The best example of (c) occured at a glittering San Francisco dinner party I attended over Winter Break. The attendees were, not surprisingly for the City, ethnically, but not class-wise, diverse: three African-Americans, one Asian-American, and rest indubitably Honky (a Hawaiian apparently failed to show; no word on whether a Latino/a was on the guest list). We all were “dangerously over-educated” though only four out of nine were involved in higher ed. The rest of the guests included a consultant, a municipal civil servant, an engineer, and a writer.
One of the guests (the writer — a fellow alum of my alma mater, and the long-time boyfriend of the sassy broad of an engineer) brought along his father (a psychologist). Towards the end of the meal, after much jerk tofu had been consumed, and much wine had been quaffed, I brought up this particular hobby-horse to the writer and the engineer. As I proceeded to lay out the question, Mr. writer-man proceeded to display reaction (a); and while he didn’t come up with an answer, he was happy to discuss the merits of various alternatives (football star, comic-book character, etc.).
His father, however, got more and more visibly distressed as the conversation continued. After approximately 10 minutes (which surely felt like an hour to the poor gentleman) he launched into a long anecdote regarding his own romantic escapades as an undergraduate at “West Coast University.”
Apparently he went out on a date once with a fashionably buxom blond from the Westside. This being a first date, he was excited when, at the conclusion of the meal, she invited him back to her place. He gallantly drove her back (in his convertible, no less — this being the 70s and all) and she asked him in for a drink.

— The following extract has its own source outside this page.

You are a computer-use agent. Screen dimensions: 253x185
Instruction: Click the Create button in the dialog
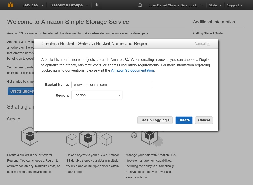click(x=184, y=120)
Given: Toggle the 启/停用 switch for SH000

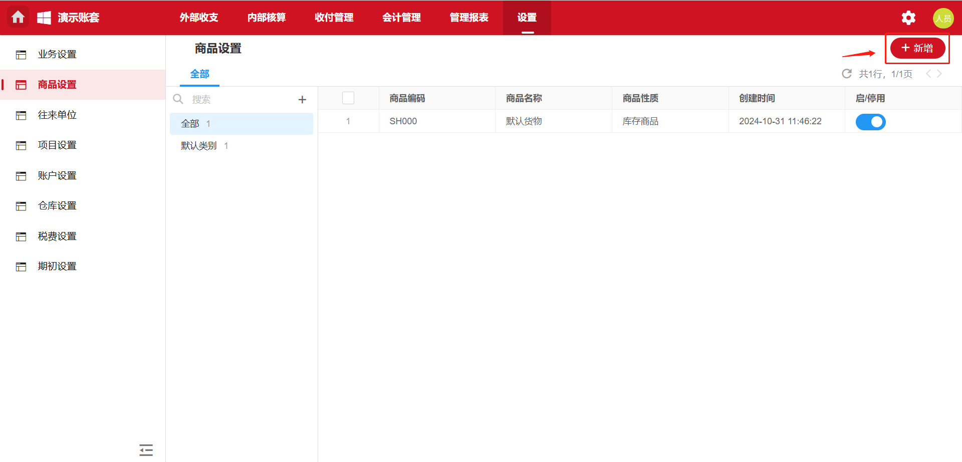Looking at the screenshot, I should pyautogui.click(x=870, y=122).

He sat down on the couch while she mixed a cocktail. It was then that sprung a little surprise: “oh by the way,” she said, “don’t be scared when _____ comes in to join us.”
“And who might _____ be?” inquired the future shrink?
“My pet ocelot.”
The story continued on from there, but the details are less important than the overall point:
When faced with the question “who would you flip for?” evidently one avenue of escape is to tell an amusing story about petting not just a kitty-cat, but a really big kitty cat.